Oleksandr Halishchuk (he/they) is a multimedia artist, born in 1999 in Melitopol, Ukraine. In their work, Oleksandr uses graphics, video, sound, text, installation and painting, reflecting on the topics of trauma, abuse, marginality, truth and identity.
>> Note by Mariia Vorotilina and Oleksandr Halishchuk:
The presentation of two different works – a music video and a graphic war archive – created by Oleksandr Halishchuk, Ukrainian multimedia queer artist, is a curatorial decision to portray the multidimensional fight for freedom in Ukraine.
The video work “We Are Dancing – Not Cops” by Oleksandr Halishchuk was created in fall 2021. The artist dressed in fancy and funny (trashy) costumes performs entertaining, soft and floating movements.
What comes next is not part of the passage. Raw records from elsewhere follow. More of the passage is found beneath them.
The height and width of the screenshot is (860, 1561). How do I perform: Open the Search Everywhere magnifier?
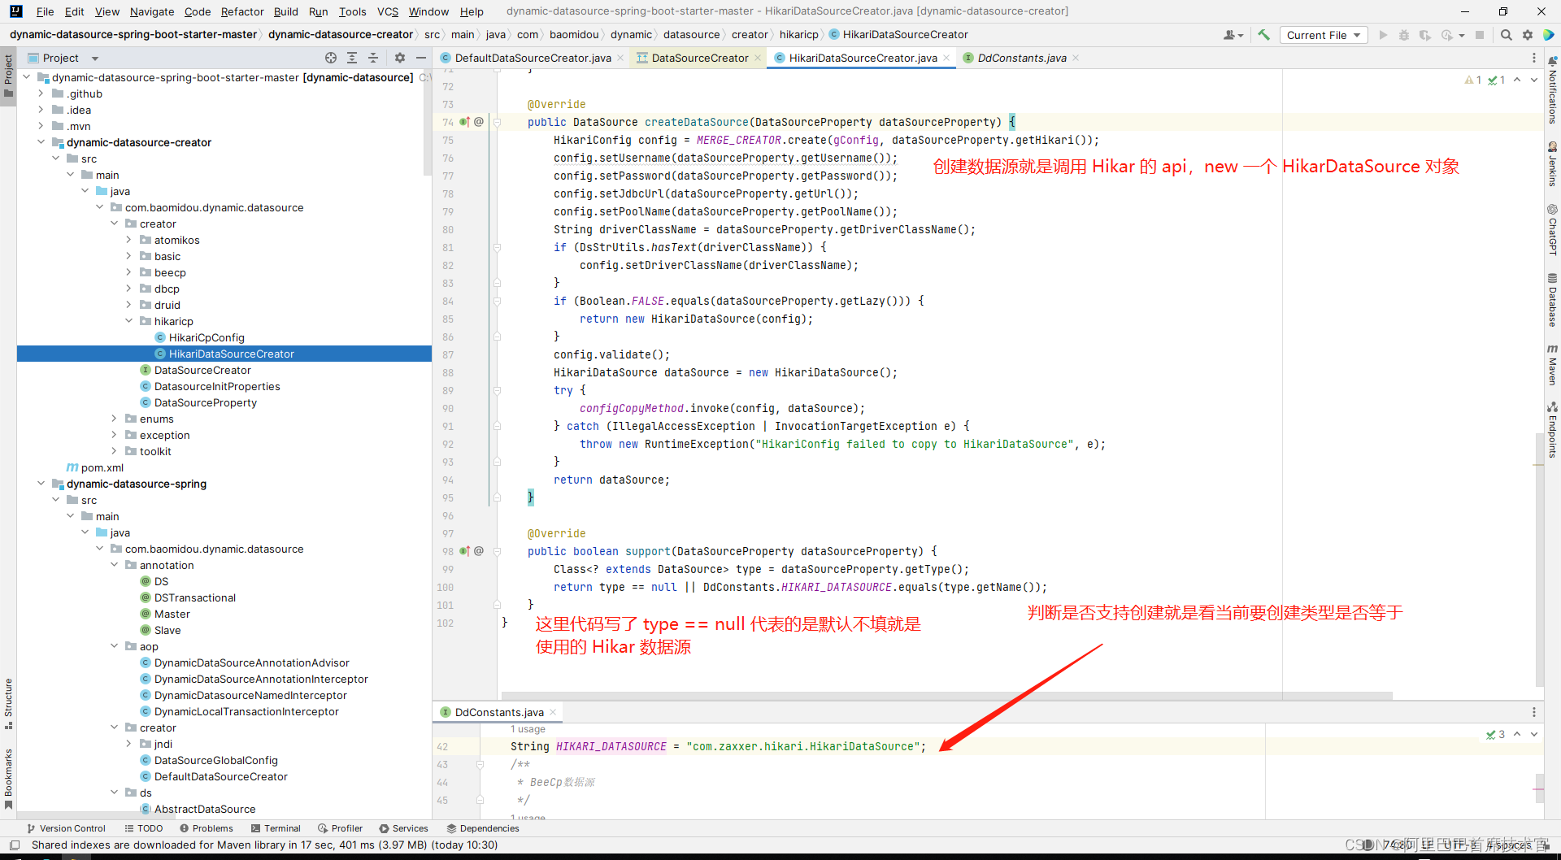point(1507,35)
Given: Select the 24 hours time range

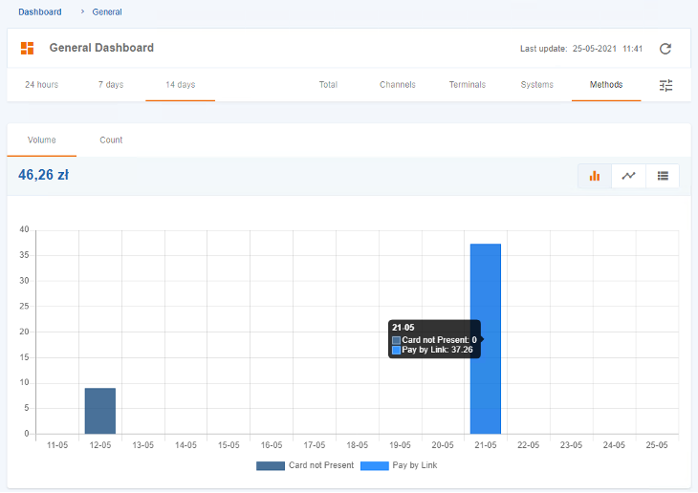Looking at the screenshot, I should click(x=41, y=85).
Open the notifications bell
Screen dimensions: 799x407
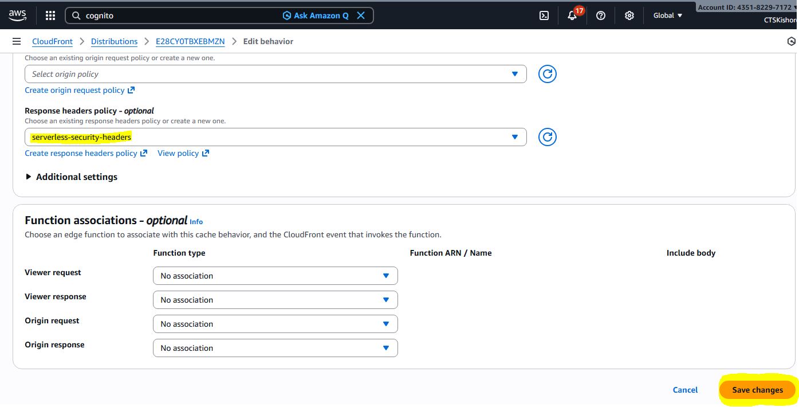point(572,15)
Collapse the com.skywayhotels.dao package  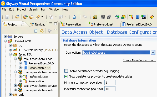(x=15, y=59)
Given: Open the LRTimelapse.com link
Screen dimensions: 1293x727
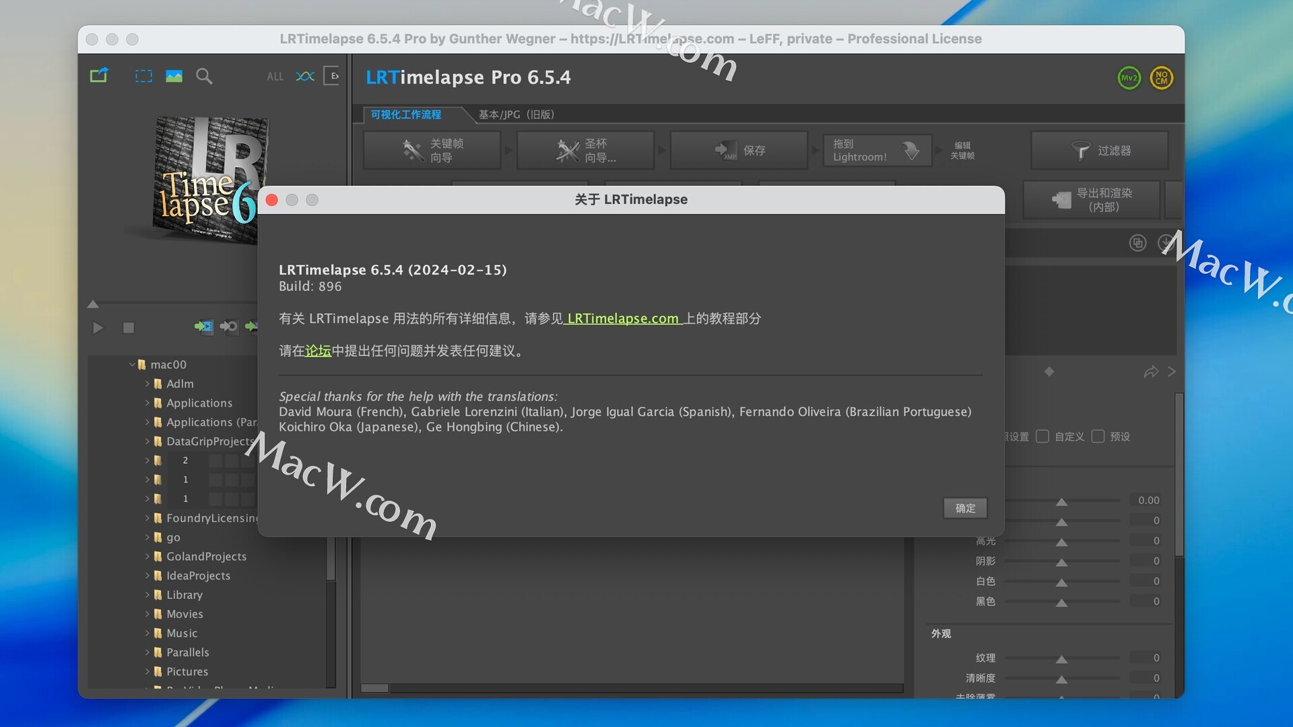Looking at the screenshot, I should (x=622, y=318).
The work is a remake on Charli XCX music video “claws”, based on the memes circulating around it. Oleksandr created new layers to it, stating: “The violence and protests are there; the war and fights are here and I am in both and each”. The subject matter of “We are Dancing – Not Cops” is the fight of an individual existence and communities, particularly marginalized, against the oppressions of police apparatus, patriarchy, heteronormativity, right-wing politics and other unjust and oppressive social and political systems. This work manifests the fight for freedom by existing as an authentic self, in spite of anything. People in Ukraine have been carrying out this fight for the past decades. Since the Revolution of Dignity in 2014, that in many ways was also the liberation fight, the LGBTQ+ and feminist movements as well as techno culture have been rapidly evolving. At the same time, people from these communities usually became victims of the right-wing attacks or police violence. In May 2021, a series of police raids took place in the clubs located in the cultural center of Kyiv – Podil. Many of the club visitors were illegally searched, some suffered from the police violence. These events provoked mass protests in front of the police office in Podil, where people united in solidarity and stood together against police brutality in Ukraine. This fight for liberation was always there.
In February 24, 2022, Russia announced a full-scale military invasion of Ukraine causing enormous suffering of millions of people: displacement, death, tortures, violence, destroyed housing and infrastructure. During these events, Oleksandr Halishchuk kept their graphic diary, documenting experience of displacement, chats with their mom living in occupation, political statements, thoughts and emotions provoked by the war. Since February 24, people in Ukraine have united in the fight against the turbocapitalist authoritarian military Russian empire. For many people in Ukraine now fighting against Russia means fighting against imperialism, authoritarian and military state, oppression, right-wing politics, police brutality. It means fighting for freedom. The theme of struggle for liberation of Ukraine unites both works of Olexandr Halishchuk. Ukraine free from oppressive political and social systems has always been a dream of many.